**DATA LISTING:**

○ ○ ○ ○ ○ ○ ○

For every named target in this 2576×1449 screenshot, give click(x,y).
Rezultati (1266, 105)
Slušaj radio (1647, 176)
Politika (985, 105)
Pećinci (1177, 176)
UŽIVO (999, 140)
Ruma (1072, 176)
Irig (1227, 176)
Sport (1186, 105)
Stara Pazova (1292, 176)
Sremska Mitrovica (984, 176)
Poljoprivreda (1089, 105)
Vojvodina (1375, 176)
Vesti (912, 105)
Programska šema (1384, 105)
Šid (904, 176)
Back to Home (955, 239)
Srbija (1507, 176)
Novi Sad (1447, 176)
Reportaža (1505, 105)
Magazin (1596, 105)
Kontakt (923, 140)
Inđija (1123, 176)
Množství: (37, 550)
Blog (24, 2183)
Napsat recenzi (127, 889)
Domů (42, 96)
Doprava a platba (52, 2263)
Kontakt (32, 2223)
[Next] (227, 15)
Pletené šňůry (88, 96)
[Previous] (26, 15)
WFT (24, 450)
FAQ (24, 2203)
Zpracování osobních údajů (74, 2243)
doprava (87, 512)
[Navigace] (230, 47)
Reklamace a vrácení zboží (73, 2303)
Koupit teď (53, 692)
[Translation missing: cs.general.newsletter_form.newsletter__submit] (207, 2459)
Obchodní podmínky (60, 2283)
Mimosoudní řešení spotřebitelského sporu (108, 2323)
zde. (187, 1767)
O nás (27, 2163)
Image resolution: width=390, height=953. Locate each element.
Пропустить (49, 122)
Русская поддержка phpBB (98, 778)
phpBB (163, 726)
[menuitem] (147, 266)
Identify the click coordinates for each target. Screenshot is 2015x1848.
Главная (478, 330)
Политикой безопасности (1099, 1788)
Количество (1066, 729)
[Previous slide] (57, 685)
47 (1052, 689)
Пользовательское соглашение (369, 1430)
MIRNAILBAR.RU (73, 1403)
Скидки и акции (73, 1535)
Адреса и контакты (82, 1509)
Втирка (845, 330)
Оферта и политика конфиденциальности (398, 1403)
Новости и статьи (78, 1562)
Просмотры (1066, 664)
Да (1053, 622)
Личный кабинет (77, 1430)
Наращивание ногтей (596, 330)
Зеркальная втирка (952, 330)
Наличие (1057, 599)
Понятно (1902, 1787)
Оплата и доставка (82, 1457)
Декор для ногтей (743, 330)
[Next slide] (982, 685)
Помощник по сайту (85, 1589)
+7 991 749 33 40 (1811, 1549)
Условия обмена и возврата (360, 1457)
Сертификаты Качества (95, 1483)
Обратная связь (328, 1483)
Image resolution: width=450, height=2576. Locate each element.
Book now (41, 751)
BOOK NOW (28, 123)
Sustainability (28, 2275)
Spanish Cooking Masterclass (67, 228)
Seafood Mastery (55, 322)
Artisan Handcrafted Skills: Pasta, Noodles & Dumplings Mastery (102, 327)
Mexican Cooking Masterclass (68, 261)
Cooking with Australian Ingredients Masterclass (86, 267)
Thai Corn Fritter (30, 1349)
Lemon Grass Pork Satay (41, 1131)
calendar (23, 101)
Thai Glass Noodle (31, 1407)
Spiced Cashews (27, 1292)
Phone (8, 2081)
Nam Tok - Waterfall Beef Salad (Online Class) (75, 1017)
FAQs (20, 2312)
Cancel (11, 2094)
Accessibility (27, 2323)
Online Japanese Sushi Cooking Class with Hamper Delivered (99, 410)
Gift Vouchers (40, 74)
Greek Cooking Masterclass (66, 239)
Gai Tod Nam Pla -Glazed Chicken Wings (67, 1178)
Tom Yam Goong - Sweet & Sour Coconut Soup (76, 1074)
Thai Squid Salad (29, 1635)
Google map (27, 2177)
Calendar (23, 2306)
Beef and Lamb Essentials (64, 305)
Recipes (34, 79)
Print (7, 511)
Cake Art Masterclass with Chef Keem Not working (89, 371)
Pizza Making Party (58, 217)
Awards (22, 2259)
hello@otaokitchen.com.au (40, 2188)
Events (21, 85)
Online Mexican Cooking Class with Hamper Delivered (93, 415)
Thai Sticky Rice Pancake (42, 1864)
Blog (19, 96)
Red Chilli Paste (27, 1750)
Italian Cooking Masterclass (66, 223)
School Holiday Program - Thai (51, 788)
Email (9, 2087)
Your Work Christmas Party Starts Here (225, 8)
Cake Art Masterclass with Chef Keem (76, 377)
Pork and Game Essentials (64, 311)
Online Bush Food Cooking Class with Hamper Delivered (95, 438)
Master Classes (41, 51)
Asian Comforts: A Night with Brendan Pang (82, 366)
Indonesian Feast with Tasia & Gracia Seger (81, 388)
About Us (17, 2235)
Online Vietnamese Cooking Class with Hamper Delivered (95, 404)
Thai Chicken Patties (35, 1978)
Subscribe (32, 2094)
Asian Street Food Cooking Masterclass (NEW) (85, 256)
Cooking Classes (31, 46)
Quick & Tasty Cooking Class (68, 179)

○ ○ ○ ○ ○ ○ ○

**WORK INSTRUCTION:** Beginning at the line above that contains "Pletené šňůry (88, 96)", return each line exactly through the line that contains "40 (1811, 1549)", and no others.

**ANSWER AREA:**
Pletené šňůry (88, 96)
[Previous] (26, 15)
WFT (24, 450)
FAQ (24, 2203)
Zpracování osobních údajů (74, 2243)
doprava (87, 512)
[Navigace] (230, 47)
Reklamace a vrácení zboží (73, 2303)
Koupit teď (53, 692)
[Translation missing: cs.general.newsletter_form.newsletter__submit] (207, 2459)
Obchodní podmínky (60, 2283)
Mimosoudní řešení spotřebitelského sporu (108, 2323)
zde. (187, 1767)
O nás (27, 2163)
Image resolution: width=390, height=953. Locate each element.
Пропустить (49, 122)
Русская поддержка phpBB (98, 778)
phpBB (163, 726)
[menuitem] (147, 266)
Identify the click coordinates for each target. Screenshot is 2015x1848.
Главная (478, 330)
Политикой безопасности (1099, 1788)
Количество (1066, 729)
[Previous slide] (57, 685)
47 (1052, 689)
Пользовательское соглашение (369, 1430)
MIRNAILBAR.RU (73, 1403)
Скидки и акции (73, 1535)
Адреса и контакты (82, 1509)
Втирка (845, 330)
Оферта и политика конфиденциальности (398, 1403)
Новости и статьи (78, 1562)
Просмотры (1066, 664)
Да (1053, 622)
Личный кабинет (77, 1430)
Наращивание ногтей (596, 330)
Зеркальная втирка (952, 330)
Наличие (1057, 599)
Понятно (1902, 1787)
Оплата и доставка (82, 1457)
Декор для ногтей (743, 330)
[Next slide] (982, 685)
Помощник по сайту (85, 1589)
+7 991 749 33 40 (1811, 1549)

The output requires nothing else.